● **Short problem 1**:
Switch "ServiceNow" to "Jira" as you rewrite the part of the job posting that begins at "Proficient in distributed" and stops after "ServiceNow proficiency.".
● **Short problem 2**:
According to the job posting, how many days a week must the engineer work on-site?

● **Reading text**:
Overview
Skills
Job Details
Job type: Operations Monitoring Engineer
Location: On-site 4 days a week in Fort Worth, TX
Must haves:
- Experience with Dynatrace (Preferably) , Cloud Watch, Data Dog, OR New Relic
- Change management and incident management experience would be great
Job Description:
The Operations Support Engineer will monitor, alert, and support our systems to ensure seamless operations. Ideal candidates will have 3-5 years of experience with Dynatrace, CloudWatch or similar tools, and a solid understanding of cloud architecture and DevOps principles.
Key Responsibilities:
System Monitoring and Optimization: Monitor systems for faults, identify optimization opportunities, and implement tools and process changes to improve monitoring and alerting.
Incident Response and Root Cause Analysis: Work with major incident response teams for escalations and monitoring during major incidents
Qualifications:
Self-Motivated: Ability to define, develop, and execute plans; manage system outages; and handle high-stress situations.
Availability: Able to work in a 24/7 environment and provide on-call support.
Experience: Proven experience interacting at all levels.
Technical Skills:
Bachelor's degree in Computer Science, Information Systems, or Engineering preferred.
Technical certifications or 5+ years in Event monitoring and alerting
Experience with monitoring tools (Dynatrace, CloudWatch, Zabbix, SCOM).
Strong writing skills for documentation.
Proficient in distributed systems/administration (Windows, Unix, Linux, VMWare, etc.).
Knowledge of ITIL best practices (certification is a plus).
Familiarity with SDLC lifecycle.
Experience in SLA/KPI-driven environments.
ServiceNow proficiency.
General scripting/programming skills (Python, Node.js, Ruby, Perl, Bash/sh).
Preferred Qualifications:
Cloud certifications (AWS, Azure, etc.).
Experience with infrastructure as code tools (Terraform, Ansible, etc.).
ITIL V3 or V4 certification.
Advanced technical skills in various operating systems and environments.
Proven ability to improve monitoring and alerting processes

● **Information given**:
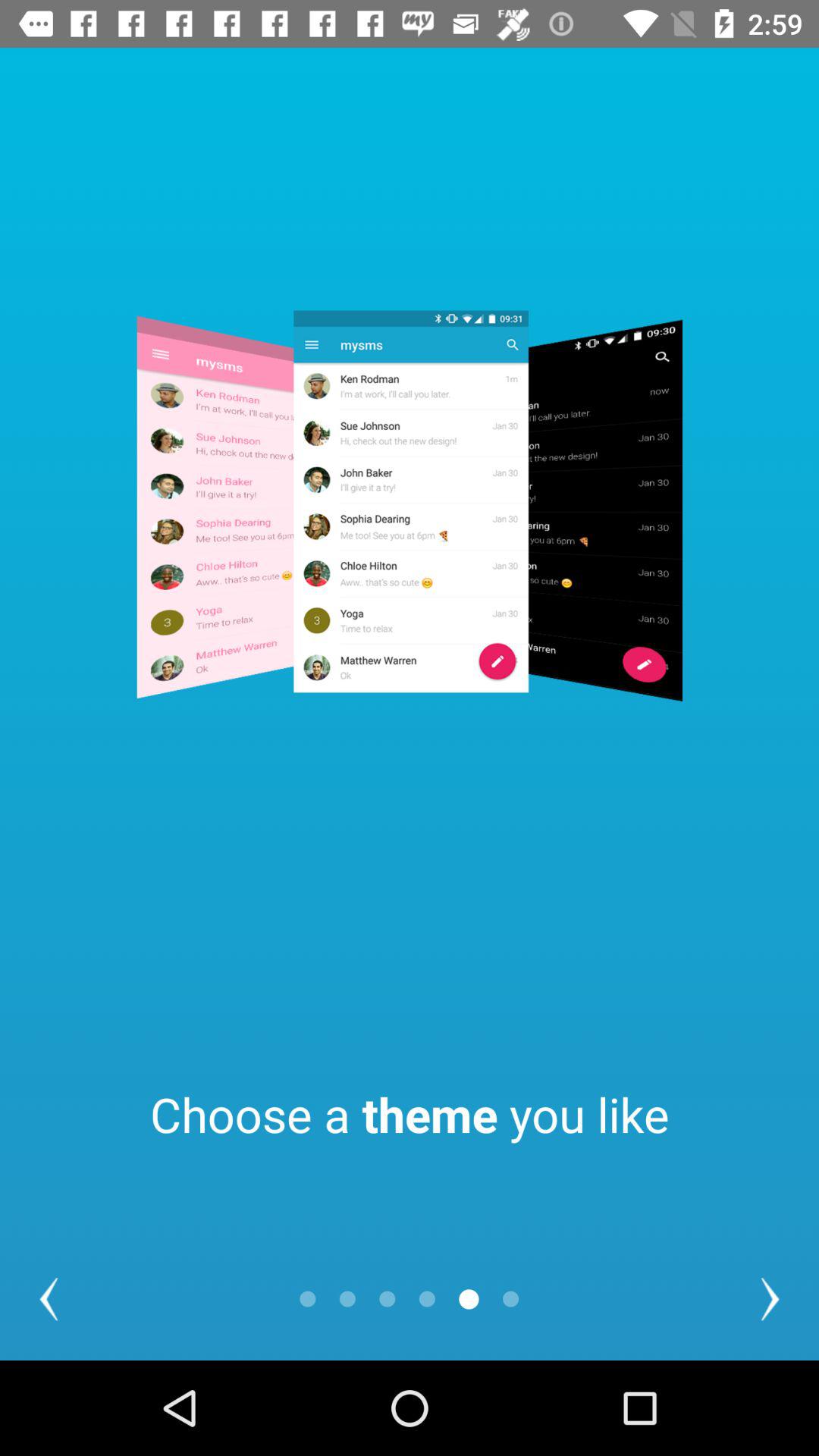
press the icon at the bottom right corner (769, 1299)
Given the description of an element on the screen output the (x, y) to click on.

--

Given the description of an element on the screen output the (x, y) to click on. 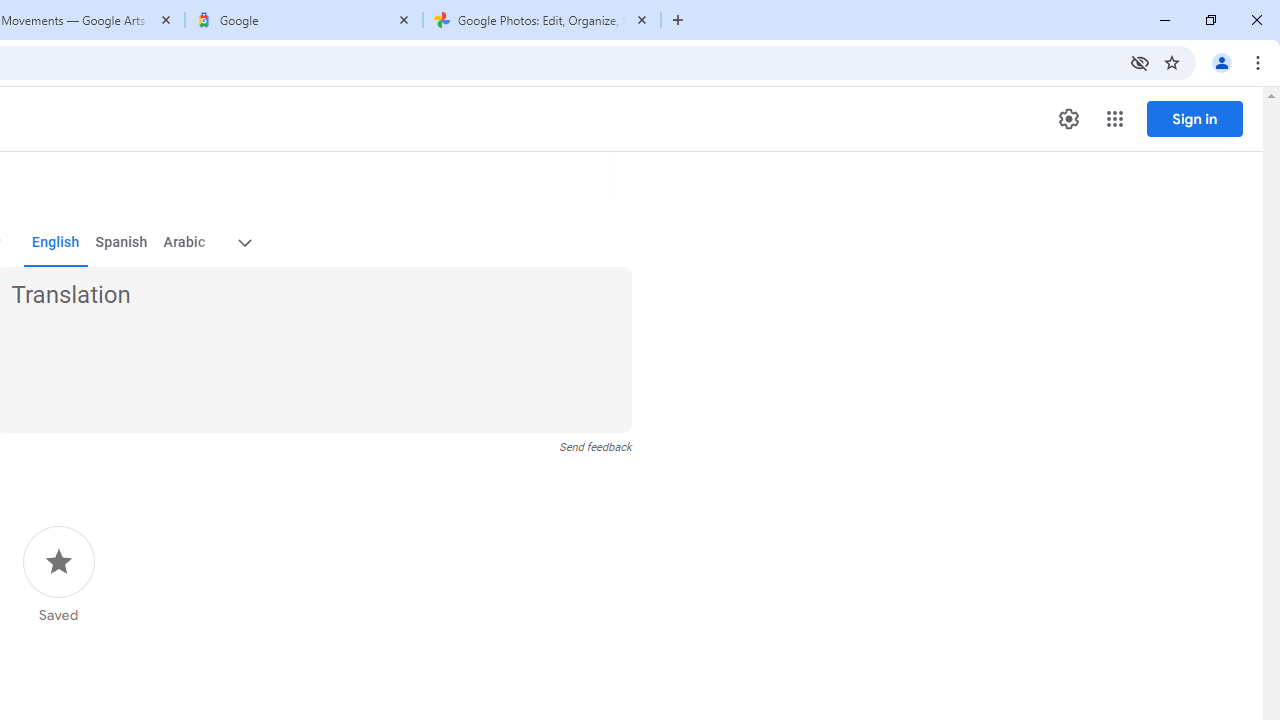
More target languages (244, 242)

● **Output 1**:
Proficient in distributed systems/administration (Windows, Unix, Linux, VMWare, etc.).
Knowledge of ITIL best practices (certification is a plus).
Familiarity with SDLC lifecycle.
Experience in SLA/KPI-driven environments.
Jira proficiency.

● **Output 2**:
Four days a week.